| Source passage |
====
In crepuscular lepidoptera, lamina monopolar cells (which process inputs from photoreceptors) have more lateral branching dendrites, thus increased connections between lamina cartridges, and perhaps spatial summation
Diurnal lepidoptera have bigger visual neuropil and smaller ALs, and having learnt stimulus-reward associations for both visual and olfactory stimuli, will choose the visual cue when both are presented! This is not a difference in perception, just in weighting.
Whirligig beetles have two sets of eyes, and split visual neuropil, specialised for air and water vision.
Mushroom body functions, adaptation
Ablate KCs in Drosophila during window when they’re the only proliferating cells, using hydroxyurea. They can’t form olfactory memories (so can’t be conditioned).
vertical (alpha) lobe of mushroom body KO impairs long term memory
Physical MB ablation in cockroaches impairs spatial learning
Whirligig beetles are anosmic - AL have no glomeruli, are only for mechanoreception. Visual input has taken over MB circuitry from olfactory input.
Hawkmoth MB is multi-modal. Size of area dedicated to visual/olfactory input corresponds to activity pattern.
MBs are highly plastic, with age dependent and experience dependent effects in Hymenoptera
Mushroom body expansion, focus on foraging
There’s been convergent evolutionary expansion of the MB, so it can be up to 40% of neurons, where in Drosophila it’s 4-5%.
====
| Listed entries |
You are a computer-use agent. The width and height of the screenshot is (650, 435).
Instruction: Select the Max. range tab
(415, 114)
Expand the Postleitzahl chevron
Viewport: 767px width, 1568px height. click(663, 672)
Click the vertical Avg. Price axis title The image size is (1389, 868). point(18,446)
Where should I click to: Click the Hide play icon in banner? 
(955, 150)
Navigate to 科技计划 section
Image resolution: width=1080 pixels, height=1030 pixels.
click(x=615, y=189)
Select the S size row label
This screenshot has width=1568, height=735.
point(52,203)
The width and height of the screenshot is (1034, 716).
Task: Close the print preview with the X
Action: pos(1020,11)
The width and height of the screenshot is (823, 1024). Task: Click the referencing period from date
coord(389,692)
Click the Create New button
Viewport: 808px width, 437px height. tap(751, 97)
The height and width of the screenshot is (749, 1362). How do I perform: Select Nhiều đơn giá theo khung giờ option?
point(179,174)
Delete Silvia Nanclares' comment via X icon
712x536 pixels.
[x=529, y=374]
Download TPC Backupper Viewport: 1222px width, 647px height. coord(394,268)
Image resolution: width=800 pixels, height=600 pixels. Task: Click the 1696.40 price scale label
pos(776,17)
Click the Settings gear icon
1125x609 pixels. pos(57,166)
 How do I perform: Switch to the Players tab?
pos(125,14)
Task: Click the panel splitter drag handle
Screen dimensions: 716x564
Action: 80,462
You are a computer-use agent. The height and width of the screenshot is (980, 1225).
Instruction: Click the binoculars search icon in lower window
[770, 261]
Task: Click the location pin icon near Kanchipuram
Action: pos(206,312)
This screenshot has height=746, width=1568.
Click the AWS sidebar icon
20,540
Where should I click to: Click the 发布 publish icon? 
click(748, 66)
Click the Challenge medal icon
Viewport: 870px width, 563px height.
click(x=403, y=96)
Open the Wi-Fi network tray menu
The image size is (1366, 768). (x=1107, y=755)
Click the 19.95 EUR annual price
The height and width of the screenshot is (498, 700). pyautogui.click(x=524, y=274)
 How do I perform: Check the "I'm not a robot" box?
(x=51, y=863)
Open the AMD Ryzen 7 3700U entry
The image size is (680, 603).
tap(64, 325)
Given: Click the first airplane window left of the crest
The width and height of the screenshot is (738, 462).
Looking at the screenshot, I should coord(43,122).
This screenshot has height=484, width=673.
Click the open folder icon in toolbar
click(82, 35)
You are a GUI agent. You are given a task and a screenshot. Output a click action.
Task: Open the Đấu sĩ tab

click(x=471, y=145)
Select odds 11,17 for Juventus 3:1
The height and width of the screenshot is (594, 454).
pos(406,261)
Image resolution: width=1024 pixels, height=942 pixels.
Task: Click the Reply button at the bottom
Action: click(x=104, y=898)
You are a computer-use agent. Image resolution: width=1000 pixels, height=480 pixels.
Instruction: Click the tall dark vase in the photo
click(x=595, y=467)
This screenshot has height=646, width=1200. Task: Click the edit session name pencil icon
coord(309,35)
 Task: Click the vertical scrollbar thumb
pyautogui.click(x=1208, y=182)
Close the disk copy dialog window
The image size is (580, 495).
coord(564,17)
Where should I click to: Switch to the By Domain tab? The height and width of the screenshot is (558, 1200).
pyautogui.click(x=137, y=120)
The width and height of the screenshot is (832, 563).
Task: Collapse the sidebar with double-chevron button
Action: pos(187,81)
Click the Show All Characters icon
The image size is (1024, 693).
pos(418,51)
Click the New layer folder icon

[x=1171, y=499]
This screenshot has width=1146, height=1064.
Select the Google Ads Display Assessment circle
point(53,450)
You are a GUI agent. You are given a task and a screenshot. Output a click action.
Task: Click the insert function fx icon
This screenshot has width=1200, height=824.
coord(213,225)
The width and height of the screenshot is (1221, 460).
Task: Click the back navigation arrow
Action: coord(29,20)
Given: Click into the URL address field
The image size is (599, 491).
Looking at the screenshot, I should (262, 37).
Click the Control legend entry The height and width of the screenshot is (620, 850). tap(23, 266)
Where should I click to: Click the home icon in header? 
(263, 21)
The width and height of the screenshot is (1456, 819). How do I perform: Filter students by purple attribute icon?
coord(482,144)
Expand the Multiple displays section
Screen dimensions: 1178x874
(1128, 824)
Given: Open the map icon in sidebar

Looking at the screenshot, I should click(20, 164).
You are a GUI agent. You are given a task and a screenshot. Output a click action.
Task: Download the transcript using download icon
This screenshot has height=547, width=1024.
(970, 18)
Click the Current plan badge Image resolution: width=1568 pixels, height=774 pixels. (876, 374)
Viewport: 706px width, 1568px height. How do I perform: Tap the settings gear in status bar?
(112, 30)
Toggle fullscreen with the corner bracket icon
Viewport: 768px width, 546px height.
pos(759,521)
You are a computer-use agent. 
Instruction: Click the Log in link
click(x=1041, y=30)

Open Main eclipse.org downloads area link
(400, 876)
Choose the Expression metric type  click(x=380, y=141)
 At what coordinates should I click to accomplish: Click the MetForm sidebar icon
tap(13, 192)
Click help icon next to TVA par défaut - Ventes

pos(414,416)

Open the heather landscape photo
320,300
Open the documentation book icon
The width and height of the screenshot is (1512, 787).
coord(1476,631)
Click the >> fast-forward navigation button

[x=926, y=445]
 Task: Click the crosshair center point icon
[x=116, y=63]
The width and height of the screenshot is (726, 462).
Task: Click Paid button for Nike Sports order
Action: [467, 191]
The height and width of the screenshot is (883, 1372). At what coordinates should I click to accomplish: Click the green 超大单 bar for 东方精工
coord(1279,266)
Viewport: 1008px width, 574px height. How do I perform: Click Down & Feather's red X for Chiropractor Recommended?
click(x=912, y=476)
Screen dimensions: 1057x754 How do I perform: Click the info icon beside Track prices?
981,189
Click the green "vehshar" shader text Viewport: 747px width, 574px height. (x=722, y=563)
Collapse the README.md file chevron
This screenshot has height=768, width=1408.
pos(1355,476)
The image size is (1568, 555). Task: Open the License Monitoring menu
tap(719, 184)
====
Carry on the notes on insect brains and mushroom bodies, starting after their last line. The entries are separate from the notes on insect brains and mushroom bodies.

| Answer below |
In scarab beetles, generalists (herbivore and insectivore) have double calyx, more KCs, higher synaptic density, gyrenfication (folding). Specialists receive sensory input from fewer environments, so single calyx and lower neuron density.
Hymenoptera (ants and bees) both have MB expansion. First thought this was because they’re both social, but now allocentric foraging
-MB expansion occured with origin of parasitoidism, and 90myr before evolution of social species.
-Foraging experience associated with increased dendritic branching of KC, increased number but sometimes decreased density of synapses, increased total MB volume, and especially in collar.
In Heliconia, wild-caught animals have bigger MBs, and old lab-reared have slightly bigger than young. Suggestion is that having to forage has increased it, but maybe the better diet facilitated it? Experience-dependence is just opportunistic?
Summary of visual adaptations in insects
Duplication of receptors (heliconia UV)
Alteration in accessory structures (apposition vs superposition eyes)
Altered cellular morphology (more LMC dendritic branching)
Size of neuropil
Summary of olfactory adaptations in insects
Peripheral receptor changes (more acid sensing sensilla in D sechellia) Processor changes (more acid-associated glomeruli) Macroglomeruli (for sex pheromones, or trail following) Volumetric changes in AL (moths vs butterflies, nocturnal vs diurnal)
Comparing small insect brains to big animal brains
Insects can count, can pay attention, and can categorise visual stimuli (symmetric vs asymmetric). Contextual learning, sequence learning, social learningNeural network analyses show these skills require v few neurons.
Simply making brains bigger should just give us more of the same (quantitative not qualitative change).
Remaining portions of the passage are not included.